• _ACTIVITY_
Check every line of the entries below for "forçam", and copy the lines that have it.

• _PROVIDED INFORMATION_
= = = = =
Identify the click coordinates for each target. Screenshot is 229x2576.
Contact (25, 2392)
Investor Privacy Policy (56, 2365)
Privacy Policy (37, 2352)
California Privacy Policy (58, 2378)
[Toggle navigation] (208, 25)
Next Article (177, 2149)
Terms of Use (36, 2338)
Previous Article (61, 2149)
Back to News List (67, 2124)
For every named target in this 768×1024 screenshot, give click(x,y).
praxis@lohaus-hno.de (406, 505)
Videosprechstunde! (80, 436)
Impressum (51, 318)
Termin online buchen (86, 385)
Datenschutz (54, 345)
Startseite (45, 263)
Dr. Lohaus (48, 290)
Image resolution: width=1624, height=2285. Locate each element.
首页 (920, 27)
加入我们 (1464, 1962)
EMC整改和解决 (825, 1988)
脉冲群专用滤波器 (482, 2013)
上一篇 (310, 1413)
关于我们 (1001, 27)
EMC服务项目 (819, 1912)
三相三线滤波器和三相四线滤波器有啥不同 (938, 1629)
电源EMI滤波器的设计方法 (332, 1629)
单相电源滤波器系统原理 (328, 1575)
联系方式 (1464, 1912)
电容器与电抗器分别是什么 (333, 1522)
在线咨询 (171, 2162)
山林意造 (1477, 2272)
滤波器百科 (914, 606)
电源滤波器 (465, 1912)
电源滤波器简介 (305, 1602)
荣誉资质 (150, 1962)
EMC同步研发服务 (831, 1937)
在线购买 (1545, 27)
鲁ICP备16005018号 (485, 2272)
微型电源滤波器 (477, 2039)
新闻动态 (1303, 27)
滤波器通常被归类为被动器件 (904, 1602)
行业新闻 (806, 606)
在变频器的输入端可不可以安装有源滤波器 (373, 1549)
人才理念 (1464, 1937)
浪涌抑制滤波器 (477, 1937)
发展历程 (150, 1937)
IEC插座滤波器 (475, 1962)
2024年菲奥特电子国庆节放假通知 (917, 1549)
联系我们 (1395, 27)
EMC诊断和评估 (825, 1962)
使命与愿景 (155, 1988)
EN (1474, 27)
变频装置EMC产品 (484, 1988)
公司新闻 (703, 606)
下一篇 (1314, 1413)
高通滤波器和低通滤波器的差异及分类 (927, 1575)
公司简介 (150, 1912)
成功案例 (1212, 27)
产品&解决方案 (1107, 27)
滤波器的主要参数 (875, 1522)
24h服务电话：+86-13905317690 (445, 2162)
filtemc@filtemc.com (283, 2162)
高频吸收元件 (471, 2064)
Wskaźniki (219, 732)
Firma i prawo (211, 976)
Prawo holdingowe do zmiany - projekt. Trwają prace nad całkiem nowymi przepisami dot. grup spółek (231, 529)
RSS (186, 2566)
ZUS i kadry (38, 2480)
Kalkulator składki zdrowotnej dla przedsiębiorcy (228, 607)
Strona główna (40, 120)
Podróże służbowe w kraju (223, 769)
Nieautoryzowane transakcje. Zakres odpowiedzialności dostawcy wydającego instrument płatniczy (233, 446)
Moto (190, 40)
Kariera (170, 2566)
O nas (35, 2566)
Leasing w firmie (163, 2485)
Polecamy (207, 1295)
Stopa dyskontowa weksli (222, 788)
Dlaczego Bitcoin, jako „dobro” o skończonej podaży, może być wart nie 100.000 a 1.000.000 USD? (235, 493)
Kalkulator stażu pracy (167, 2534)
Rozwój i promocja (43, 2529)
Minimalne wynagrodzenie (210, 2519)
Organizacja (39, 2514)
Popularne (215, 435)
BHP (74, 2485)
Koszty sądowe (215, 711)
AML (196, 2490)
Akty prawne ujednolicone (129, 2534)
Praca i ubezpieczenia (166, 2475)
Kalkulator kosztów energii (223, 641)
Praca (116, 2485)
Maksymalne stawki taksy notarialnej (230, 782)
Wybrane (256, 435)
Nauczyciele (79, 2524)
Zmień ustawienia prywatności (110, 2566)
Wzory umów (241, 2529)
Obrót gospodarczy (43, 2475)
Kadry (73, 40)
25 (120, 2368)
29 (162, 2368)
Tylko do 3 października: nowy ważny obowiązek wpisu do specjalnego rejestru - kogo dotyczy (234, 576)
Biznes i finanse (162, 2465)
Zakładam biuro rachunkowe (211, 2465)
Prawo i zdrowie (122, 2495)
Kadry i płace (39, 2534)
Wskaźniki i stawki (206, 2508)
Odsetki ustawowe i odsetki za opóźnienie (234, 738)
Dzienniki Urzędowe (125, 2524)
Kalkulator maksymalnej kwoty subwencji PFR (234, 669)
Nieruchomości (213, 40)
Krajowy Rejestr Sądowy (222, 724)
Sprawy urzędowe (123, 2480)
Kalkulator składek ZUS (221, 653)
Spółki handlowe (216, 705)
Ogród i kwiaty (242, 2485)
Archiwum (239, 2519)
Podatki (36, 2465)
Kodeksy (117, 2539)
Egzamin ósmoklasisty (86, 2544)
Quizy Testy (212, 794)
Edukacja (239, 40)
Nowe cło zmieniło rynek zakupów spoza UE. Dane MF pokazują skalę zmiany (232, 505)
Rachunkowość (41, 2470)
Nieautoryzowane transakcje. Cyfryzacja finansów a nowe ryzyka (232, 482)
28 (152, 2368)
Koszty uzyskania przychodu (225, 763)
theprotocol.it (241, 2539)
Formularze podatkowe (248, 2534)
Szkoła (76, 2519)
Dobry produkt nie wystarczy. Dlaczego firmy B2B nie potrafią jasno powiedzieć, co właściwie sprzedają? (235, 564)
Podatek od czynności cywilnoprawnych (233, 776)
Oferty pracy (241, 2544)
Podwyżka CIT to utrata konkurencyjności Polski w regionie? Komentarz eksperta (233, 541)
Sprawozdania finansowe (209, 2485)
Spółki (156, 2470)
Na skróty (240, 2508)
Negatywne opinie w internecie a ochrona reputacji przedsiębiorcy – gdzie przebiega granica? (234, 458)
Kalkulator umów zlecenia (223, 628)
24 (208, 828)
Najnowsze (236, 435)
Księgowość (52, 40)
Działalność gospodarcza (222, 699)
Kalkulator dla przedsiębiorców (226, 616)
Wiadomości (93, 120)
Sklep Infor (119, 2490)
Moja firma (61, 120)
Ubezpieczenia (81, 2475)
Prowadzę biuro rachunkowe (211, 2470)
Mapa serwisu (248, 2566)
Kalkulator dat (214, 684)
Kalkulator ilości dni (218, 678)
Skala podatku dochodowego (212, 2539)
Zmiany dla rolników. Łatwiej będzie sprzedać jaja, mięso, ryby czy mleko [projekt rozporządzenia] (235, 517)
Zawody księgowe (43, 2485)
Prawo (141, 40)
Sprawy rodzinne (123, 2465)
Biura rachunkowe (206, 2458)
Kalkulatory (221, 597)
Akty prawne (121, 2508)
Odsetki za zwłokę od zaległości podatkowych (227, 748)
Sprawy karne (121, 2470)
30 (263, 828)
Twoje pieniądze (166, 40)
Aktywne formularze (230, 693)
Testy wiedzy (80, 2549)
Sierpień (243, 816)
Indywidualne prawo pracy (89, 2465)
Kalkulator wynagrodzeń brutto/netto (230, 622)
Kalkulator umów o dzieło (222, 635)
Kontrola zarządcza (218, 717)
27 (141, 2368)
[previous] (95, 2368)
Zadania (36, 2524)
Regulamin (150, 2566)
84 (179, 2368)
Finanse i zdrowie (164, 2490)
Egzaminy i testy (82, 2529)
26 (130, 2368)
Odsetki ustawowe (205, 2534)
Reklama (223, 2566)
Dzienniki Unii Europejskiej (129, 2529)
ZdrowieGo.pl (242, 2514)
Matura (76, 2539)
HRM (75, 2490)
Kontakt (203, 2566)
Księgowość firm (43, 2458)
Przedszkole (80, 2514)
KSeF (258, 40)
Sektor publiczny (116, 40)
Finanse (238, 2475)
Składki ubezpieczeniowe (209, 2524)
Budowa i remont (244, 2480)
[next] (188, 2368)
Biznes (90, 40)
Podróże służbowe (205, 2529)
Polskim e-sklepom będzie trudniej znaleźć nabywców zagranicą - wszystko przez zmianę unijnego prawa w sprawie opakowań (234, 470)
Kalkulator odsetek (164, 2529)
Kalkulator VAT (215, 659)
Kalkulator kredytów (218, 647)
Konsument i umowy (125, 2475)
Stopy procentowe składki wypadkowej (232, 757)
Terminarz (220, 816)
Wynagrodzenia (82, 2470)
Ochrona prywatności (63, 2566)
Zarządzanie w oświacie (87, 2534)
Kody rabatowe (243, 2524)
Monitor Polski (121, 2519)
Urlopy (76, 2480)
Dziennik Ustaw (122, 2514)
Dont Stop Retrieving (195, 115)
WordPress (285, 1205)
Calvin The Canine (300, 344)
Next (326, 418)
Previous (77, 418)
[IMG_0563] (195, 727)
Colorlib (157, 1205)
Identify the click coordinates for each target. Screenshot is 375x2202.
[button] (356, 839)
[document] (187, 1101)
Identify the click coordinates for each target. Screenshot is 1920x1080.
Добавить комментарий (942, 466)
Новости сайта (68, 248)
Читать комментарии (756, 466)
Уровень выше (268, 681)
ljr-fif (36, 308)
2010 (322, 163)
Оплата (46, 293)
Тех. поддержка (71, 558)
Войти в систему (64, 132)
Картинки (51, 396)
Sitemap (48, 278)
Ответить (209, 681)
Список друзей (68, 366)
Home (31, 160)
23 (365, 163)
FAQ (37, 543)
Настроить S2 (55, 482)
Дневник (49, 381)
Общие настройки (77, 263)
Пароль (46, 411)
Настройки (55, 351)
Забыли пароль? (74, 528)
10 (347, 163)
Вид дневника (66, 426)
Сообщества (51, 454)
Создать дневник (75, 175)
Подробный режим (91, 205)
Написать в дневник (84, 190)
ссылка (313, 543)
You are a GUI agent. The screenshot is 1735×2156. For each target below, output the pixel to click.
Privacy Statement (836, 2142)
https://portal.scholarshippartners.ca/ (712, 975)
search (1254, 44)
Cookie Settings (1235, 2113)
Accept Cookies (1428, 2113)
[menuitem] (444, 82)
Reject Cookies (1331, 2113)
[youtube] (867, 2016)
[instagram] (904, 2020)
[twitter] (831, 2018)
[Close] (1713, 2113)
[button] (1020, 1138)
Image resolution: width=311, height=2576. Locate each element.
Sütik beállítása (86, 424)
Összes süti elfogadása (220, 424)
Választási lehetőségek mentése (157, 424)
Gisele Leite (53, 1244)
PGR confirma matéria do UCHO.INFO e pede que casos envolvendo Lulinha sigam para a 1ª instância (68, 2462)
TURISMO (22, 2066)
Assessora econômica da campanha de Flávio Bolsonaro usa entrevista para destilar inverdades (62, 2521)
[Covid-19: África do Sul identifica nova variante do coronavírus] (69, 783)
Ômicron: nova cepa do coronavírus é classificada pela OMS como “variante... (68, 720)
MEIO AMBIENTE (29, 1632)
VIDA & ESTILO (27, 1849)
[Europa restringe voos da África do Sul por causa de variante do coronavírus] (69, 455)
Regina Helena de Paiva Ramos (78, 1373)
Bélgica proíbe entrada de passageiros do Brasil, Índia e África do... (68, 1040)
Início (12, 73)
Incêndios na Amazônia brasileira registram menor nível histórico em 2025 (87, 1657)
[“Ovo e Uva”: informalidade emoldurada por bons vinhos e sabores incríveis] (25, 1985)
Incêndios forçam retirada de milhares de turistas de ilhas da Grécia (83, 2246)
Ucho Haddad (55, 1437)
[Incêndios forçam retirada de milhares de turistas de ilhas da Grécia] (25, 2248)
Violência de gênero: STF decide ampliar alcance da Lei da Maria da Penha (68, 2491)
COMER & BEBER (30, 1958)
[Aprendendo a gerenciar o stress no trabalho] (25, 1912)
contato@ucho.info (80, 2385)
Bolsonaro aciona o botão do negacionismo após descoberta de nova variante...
= = = = =
• _ANSWER BOX_
Incêndios forçam retirada de milhares de turistas de ilhas da Grécia (83, 2246)
[Incêndios forçam retirada de milhares de turistas de ilhas da Grécia] (25, 2248)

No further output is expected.